Shaking, Leonard collapsed against a wall, tilting his head back against the smooth metal. He hadn't meant anything by the pointed comments about Spock's ears, or blood really… Spock had seemed so proud of his Vulcan half that it had seemed like something safe, something almost ridiculous to joke about. Even Jim did it, sometimes.

And the rest of it… the prodding at Spock's emotions the… god, had he said something was wrong when Spock's heart was put together? In front of the crew? To the crew? So long ago… before he'd really known who Spock was. He'd fought Spock's command decisions time and again… but of course he did. He disagreed with them. He'd thought they could be better… but how had he done it? As a supportive friend and counsel offering advice, or an adversary, tearing against someone whose basest philosophies he couldn't stand?

…What was he doing in space? Why him, if he couldn't even put up with the philosophies of the Vulcans, co-founders of the Federation, brilliant and pacifists to boot.

… He had to make this up to Spock. Somehow. He had to apologize, and he couldn't keep working around it. Somehow, his whole relationship with Spock had revolved around hurting the other man, for years and he didn't know how to… move forward. Once he apologized… then what? He didn't know what he could do anymore, and he wasn't really sure Spock would tell him.

The future loomed, inscrutable and intimidating overhead. What would his arguments with Spock look like now? Could they still argue? Banter? If they had to debate the best course of action, how would they interact? Perhaps they could still be professional with each other, but Leonard doesn't know how to be positive with Spock - how to say nice things and be open with the other man - and he knows Spock doesn't know how to do the same to him.

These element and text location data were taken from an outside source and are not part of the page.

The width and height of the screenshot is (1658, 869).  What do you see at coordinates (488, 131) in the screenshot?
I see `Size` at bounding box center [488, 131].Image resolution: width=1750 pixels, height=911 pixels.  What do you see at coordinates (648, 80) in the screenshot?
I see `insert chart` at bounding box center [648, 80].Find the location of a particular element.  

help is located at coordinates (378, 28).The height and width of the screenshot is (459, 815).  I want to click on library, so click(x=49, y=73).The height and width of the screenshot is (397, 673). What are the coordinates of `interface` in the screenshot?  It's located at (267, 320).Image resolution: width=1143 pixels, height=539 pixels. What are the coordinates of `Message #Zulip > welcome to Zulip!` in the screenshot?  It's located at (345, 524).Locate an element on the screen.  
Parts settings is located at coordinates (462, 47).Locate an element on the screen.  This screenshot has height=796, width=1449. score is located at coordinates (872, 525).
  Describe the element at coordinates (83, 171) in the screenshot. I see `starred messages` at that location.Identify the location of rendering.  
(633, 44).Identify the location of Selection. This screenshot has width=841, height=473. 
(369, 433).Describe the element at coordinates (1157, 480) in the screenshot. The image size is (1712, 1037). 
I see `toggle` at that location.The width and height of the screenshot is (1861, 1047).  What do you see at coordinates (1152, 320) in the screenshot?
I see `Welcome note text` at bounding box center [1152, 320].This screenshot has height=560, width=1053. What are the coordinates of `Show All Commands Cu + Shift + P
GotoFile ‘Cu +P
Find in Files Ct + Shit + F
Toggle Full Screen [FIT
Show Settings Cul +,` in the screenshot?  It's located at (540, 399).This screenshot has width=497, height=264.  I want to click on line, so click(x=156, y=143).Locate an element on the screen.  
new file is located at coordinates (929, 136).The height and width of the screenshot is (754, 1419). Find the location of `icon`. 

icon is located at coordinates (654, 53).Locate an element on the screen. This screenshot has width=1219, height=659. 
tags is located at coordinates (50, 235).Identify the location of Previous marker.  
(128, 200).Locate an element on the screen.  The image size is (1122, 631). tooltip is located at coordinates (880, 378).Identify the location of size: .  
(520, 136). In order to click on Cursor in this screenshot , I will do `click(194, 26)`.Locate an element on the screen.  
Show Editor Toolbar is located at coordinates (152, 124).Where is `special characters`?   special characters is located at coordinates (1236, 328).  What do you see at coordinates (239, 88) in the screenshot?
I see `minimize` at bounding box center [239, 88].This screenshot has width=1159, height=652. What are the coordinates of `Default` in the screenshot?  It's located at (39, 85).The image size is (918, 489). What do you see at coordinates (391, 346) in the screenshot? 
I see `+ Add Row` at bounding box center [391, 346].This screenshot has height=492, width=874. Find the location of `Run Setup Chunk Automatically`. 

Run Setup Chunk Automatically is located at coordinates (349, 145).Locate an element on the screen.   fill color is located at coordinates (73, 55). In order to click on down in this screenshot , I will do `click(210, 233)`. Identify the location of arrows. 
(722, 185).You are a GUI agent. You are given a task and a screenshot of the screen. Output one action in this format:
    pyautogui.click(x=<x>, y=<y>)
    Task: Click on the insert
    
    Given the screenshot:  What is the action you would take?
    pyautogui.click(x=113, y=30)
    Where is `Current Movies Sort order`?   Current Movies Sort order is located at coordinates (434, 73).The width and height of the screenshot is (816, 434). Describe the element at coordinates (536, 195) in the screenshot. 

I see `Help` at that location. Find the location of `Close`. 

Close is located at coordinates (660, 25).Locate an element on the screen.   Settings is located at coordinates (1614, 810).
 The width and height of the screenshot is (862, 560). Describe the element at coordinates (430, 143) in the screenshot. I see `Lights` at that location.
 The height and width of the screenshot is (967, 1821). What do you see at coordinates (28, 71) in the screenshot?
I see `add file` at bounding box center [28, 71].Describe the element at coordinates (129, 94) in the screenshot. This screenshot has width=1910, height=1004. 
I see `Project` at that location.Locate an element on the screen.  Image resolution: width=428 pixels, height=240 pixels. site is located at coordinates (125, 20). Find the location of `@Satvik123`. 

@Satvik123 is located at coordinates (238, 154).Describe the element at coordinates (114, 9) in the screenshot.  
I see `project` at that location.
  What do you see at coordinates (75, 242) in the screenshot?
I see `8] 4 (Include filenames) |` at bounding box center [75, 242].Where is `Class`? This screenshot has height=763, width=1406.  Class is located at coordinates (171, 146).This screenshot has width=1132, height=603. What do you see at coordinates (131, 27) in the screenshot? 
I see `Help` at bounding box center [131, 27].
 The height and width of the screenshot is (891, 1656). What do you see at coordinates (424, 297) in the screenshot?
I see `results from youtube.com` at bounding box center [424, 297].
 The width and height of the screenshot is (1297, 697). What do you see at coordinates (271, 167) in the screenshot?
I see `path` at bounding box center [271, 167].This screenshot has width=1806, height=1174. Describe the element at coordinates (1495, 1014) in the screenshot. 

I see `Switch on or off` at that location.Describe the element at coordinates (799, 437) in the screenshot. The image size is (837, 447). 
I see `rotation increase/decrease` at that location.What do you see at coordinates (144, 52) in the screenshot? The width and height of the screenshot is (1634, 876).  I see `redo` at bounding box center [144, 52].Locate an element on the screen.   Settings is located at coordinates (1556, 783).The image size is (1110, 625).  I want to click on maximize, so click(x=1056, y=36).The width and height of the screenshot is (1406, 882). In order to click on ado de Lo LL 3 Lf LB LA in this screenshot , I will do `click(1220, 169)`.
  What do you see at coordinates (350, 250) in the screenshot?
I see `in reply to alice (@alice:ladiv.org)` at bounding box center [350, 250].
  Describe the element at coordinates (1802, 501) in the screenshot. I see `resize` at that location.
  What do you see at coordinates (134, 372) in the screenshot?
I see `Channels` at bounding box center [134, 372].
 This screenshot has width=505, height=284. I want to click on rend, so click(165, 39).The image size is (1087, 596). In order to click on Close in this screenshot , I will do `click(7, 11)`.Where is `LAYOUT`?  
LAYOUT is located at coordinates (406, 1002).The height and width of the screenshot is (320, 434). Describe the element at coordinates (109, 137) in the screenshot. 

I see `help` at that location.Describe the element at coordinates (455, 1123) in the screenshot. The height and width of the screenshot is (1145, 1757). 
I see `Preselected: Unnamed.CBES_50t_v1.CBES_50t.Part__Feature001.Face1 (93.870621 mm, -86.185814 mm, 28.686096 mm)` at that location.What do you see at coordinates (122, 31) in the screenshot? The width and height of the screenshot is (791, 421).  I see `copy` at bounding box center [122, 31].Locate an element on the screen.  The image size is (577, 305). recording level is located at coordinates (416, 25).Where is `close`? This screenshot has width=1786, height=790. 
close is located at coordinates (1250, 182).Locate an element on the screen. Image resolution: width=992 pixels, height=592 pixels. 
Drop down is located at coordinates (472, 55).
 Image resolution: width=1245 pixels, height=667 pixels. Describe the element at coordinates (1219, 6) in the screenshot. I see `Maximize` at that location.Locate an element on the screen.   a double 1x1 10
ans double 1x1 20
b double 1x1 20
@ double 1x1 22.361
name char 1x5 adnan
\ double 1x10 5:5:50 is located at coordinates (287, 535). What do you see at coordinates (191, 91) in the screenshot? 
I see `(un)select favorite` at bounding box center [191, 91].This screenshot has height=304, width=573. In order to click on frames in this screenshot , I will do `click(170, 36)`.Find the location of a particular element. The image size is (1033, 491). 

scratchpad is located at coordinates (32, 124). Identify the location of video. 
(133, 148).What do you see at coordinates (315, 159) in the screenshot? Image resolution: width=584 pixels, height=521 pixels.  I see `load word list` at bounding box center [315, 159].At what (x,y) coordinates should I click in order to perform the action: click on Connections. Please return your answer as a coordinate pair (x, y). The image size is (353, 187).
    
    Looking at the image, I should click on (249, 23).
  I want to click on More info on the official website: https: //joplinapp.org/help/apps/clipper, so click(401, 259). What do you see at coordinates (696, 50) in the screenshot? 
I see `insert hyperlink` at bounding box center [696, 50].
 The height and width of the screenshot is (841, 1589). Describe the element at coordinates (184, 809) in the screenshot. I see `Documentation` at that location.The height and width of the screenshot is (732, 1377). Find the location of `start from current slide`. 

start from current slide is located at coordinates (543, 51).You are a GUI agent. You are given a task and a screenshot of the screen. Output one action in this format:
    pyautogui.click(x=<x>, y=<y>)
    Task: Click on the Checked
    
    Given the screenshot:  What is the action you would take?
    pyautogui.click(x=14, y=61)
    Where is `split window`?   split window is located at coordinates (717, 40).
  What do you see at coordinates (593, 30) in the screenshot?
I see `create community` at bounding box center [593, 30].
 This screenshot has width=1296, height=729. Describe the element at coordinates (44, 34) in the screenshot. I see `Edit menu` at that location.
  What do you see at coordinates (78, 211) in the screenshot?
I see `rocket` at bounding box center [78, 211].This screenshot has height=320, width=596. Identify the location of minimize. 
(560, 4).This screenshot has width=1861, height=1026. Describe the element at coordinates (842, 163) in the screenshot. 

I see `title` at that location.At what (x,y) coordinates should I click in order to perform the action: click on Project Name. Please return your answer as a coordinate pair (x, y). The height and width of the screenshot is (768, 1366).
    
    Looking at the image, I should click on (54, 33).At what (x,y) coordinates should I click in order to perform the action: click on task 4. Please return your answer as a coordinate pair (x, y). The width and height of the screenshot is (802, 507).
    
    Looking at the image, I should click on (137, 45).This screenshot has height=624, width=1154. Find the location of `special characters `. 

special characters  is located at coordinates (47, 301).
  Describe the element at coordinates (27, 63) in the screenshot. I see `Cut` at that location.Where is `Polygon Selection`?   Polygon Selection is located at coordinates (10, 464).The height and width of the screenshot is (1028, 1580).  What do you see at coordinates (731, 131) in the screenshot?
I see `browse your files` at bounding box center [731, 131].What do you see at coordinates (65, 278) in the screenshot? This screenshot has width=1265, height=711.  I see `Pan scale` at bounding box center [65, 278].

He'd always trusted his emotions to guide him through relationships before - overthinking an inherently emotional affair had always seemed ludicrous. But now he has been betrayed: has betrayed himself, and even now he feels part of himself rage at Spock as a flimsy defense against the crushing horror and guilt that threatens to consume him.

And he… he's so sorry. More than he has the words to say, more than he can grasp himself. He's so sorry, and he needs to make Spock understand it and he needs to know what to do with himself now, and… and he's a wreck and he doesn't know what to do about it.